Want to be taken seriously by your constituents with diverging political views, concede them their China argument. Yes, calling it the “China virus” is racist and wrong, but there is no question China failed the world with its lack of transparency in the early days of this crisis, wasting precious time and squandering vital data that could have been used to minimize the disease’s spread to other countries, including the U.S. It’s OK to be mad at them for that, it doesn’t make you a racist.
Table your ideological pandering. The time will come to renew debate over the Green New Deal or Medicare for All. On the latter, your argument could emerge from this virus stronger than ever.
Add to that some advice for both sides of the aisle. Those statistics you post on Facebook, those are people’s lives, not numbers.
The uptick in deaths aren’t cause for political mudslinging, they’re grandmas who will never bake another cookie, grandpas who will never pull another quarter from behind a child’s ear, moms who will never read another bedtime story, dads who will never again play catch in the yard.
The low numbers in areas slower to succumb to this demon of a pandemic are not evidence of why social distancing is unnecessary, they’re bright spots of hope that show that maybe, just maybe, there’s time to get this right.
And to those who still, despite mounting evidence and a growing body county, believe this is somehow made up or that it’s “no worse than the flu,” just stop. Right. Now.
Stop listening to people like Diamond and Silk, the media personalities Fox licensed to stream a weekly show, who this week used the airwaves to pedal conspiracy theories about the virus including claiming the spreading virus was somehow the result of manipulated stats imagined and published by the liberal, Fake News media.

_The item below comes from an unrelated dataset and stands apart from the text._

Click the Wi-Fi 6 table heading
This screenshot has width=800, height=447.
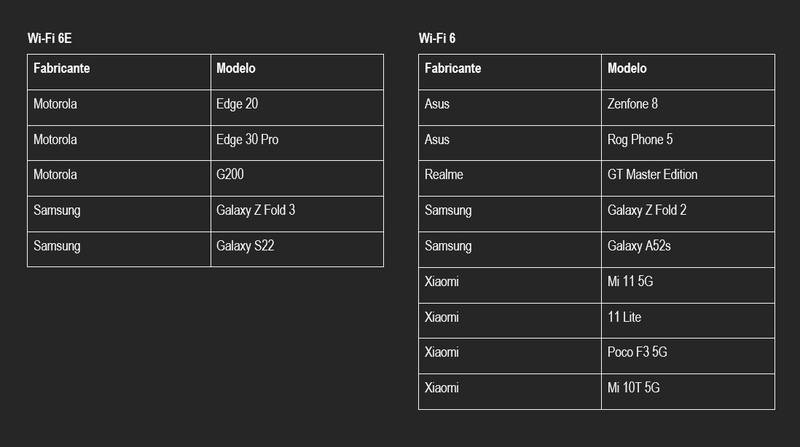(437, 38)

“My President said on March 24, Tuesday, this past week, my President said that he would love for America to be back up and running. At the time he said it, there was 25,489 case, with 307 deaths. Instantaneously, you had the media calling President Trump out,” Silk said. “Me and you was talking, and I said, ‘Now watch the number of deaths go up. Watch everything increase,’ because they want to make it look bad in front of our eyes. Here it is, five days later, as of yesterday, it jumped from 25,480 up to 121,478 cases. It went from 307 deaths to 2,226 deaths in five days.”

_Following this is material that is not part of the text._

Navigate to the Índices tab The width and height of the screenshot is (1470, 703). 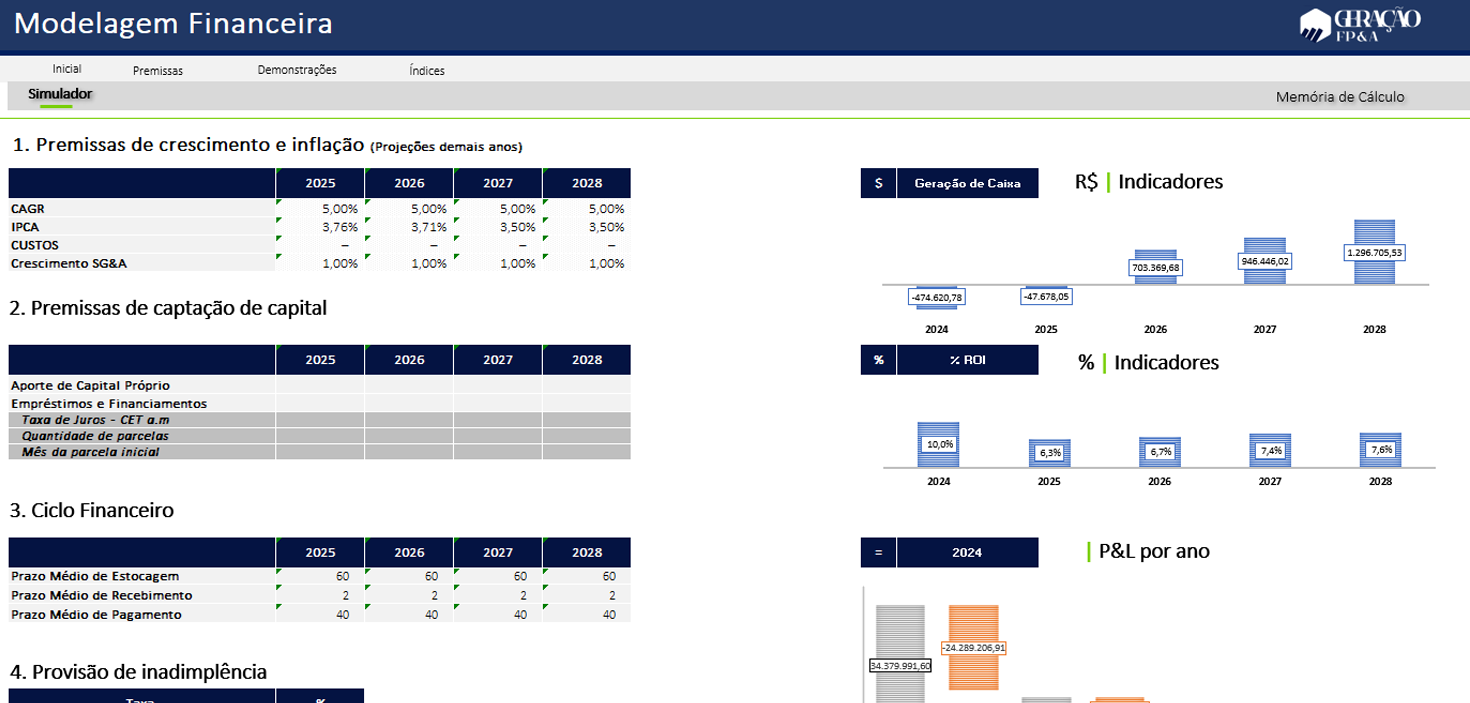tap(427, 70)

Say it louder for those in the back: This. Is. How. A. Pandemic. Works.
It spreads like a weed. One asymptomatic person goes to the grocery store and infects 10 people, those ten people go out into the world and infect ten more each. And so it goes on, exponentially claiming victim after countless victim.
That’s a lot of do-nots, but there are plenty of must-dos, too.
Do FaceTime your friends and family. Check on them. Play Words with Friends. Have a digital movie night to feel together even when you’re far apart.
Do spend time with your children. Revel in the new influx of family time rather than lament it.
Do offer to help a neighbor in need. Drop groceries on their doorstep. Hail them an Uber if they must go to the doctor. Do whatever you can from a safe distance.
Do donate to charity, if you have the means. Leave a bigger tip for the delivery driver.
Above all else, come together. We are isolated, but we are not alone. Now is not the time for bickering and arguing. There will be plenty of time to get back to our hostile world of political feuding. That time is not now.